• **EXERCISE DETAILS**
Gather every line of the material below that contains the string "info". Case counts.

(Raw records)
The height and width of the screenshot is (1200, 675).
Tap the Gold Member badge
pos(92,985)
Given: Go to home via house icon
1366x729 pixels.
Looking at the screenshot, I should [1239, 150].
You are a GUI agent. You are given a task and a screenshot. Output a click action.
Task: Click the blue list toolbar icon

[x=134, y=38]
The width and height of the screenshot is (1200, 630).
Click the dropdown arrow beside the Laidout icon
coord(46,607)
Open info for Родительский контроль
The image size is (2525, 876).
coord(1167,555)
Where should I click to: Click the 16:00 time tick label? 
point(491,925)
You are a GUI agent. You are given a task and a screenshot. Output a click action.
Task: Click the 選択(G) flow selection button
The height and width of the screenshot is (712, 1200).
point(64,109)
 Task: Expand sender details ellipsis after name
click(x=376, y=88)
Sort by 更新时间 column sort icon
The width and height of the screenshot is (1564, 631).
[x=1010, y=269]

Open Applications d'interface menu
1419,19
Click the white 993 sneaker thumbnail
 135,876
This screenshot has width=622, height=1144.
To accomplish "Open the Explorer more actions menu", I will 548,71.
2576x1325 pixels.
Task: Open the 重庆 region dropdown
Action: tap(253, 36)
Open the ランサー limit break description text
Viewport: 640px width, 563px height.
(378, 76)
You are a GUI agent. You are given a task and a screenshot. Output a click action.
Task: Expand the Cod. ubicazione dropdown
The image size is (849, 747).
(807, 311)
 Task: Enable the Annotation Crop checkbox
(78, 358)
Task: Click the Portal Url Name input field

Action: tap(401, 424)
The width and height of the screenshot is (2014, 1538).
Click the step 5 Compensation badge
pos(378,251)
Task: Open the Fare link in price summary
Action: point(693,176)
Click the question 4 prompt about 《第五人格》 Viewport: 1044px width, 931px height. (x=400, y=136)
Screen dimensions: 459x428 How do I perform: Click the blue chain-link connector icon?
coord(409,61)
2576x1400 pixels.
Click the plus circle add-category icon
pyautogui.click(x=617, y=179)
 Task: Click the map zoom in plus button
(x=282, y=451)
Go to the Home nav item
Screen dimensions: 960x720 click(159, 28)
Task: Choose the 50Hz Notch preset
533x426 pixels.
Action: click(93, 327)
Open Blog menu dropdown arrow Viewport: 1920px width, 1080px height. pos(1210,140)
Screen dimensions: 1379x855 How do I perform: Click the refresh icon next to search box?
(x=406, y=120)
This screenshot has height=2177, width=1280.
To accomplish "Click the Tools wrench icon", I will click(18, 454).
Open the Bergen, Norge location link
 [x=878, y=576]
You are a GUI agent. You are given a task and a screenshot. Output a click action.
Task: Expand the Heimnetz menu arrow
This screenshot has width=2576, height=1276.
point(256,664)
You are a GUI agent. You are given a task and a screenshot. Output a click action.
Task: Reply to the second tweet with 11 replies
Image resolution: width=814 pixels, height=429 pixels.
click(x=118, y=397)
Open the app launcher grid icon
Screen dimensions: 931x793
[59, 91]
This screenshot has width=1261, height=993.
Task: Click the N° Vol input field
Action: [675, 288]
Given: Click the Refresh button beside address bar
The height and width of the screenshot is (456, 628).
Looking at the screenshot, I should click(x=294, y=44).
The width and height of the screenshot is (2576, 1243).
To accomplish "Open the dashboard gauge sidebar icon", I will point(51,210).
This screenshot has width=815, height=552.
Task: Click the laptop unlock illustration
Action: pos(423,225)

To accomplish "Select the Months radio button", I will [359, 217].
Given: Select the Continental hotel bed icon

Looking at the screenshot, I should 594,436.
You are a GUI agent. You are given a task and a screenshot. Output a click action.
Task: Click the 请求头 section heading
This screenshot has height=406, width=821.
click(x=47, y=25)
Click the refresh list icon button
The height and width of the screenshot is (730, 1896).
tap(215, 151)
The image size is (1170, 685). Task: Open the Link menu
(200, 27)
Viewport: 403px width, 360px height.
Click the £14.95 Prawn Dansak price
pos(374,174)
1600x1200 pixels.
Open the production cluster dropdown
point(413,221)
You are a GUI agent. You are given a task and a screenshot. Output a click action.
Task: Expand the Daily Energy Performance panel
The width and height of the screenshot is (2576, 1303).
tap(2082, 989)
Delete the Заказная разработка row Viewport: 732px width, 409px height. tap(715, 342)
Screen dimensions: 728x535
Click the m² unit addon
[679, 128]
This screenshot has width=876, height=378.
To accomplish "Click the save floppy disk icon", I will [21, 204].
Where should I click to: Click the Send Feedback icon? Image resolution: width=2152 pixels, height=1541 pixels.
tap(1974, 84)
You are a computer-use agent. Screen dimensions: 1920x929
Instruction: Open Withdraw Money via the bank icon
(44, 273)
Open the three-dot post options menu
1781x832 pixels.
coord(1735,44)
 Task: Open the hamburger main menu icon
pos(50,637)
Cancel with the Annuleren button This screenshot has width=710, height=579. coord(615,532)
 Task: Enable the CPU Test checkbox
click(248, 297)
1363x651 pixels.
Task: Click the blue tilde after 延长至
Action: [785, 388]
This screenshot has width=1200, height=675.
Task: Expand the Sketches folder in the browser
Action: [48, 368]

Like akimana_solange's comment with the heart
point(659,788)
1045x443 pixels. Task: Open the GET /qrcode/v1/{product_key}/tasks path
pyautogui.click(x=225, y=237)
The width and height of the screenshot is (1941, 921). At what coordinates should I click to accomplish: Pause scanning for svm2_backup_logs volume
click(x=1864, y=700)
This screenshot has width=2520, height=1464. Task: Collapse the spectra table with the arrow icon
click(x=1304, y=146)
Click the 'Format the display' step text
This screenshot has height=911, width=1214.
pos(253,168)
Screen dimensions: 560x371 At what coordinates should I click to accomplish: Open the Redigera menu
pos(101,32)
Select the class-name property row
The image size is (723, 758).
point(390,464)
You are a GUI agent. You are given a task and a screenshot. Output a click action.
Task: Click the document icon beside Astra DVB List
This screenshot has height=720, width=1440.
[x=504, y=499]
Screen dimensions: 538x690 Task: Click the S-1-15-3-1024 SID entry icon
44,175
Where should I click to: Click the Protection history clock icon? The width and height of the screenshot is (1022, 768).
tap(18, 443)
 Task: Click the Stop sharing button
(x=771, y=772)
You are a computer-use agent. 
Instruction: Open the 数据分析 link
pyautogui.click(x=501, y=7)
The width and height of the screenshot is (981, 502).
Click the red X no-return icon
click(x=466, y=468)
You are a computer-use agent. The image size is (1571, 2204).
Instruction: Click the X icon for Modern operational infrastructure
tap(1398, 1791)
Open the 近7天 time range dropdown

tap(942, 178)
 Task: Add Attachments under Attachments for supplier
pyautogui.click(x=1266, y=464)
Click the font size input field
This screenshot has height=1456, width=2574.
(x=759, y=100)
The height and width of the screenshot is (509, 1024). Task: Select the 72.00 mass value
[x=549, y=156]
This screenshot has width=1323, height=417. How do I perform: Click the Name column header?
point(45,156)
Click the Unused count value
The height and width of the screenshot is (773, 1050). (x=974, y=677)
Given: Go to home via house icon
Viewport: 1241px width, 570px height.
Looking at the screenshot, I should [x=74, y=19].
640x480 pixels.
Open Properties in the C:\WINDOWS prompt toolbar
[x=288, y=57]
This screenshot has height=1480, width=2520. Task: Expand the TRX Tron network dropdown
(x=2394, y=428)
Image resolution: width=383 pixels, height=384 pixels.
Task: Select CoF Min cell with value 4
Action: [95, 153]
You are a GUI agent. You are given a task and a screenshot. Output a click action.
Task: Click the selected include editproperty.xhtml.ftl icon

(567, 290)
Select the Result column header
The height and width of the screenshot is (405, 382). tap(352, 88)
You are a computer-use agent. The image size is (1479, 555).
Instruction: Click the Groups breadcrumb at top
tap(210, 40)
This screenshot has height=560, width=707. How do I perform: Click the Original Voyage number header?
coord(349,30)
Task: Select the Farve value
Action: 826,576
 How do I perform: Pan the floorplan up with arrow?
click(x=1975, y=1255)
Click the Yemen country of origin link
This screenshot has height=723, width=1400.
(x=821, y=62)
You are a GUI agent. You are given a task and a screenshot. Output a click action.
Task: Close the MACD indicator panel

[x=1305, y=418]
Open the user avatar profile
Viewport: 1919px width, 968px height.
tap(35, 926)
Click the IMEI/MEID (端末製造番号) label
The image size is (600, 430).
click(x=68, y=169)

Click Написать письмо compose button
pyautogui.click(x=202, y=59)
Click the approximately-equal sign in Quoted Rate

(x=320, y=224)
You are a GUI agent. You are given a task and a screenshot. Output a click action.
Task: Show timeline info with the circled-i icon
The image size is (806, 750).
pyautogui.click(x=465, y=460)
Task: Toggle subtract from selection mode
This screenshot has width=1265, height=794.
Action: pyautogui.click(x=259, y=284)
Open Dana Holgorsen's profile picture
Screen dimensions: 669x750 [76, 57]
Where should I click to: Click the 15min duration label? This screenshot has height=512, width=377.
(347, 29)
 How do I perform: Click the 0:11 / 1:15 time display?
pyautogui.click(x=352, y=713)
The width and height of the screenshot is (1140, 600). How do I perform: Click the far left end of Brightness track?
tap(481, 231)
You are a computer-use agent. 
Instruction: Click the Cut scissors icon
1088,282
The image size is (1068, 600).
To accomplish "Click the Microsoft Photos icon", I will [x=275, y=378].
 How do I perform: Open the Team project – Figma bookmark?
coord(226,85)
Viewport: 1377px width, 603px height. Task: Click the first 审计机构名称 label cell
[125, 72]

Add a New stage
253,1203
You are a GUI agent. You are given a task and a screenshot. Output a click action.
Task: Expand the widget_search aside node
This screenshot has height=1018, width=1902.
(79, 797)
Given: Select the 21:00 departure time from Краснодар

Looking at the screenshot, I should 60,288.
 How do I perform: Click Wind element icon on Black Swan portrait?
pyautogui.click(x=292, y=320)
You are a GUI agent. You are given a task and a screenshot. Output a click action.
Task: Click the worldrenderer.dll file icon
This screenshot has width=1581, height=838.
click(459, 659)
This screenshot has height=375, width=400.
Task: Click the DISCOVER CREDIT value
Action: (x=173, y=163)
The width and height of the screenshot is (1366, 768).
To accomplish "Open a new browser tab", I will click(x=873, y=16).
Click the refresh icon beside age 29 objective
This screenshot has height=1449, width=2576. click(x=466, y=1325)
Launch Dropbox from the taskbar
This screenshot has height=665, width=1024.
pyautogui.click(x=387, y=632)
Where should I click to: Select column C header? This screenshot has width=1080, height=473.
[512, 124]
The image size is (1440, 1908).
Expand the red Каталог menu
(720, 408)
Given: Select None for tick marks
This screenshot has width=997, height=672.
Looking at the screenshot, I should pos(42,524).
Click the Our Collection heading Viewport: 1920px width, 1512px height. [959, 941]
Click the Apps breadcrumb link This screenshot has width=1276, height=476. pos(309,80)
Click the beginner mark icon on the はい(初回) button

• **RESULT**
Open info for Родительский контроль
Task: Show timeline info with the circled-i icon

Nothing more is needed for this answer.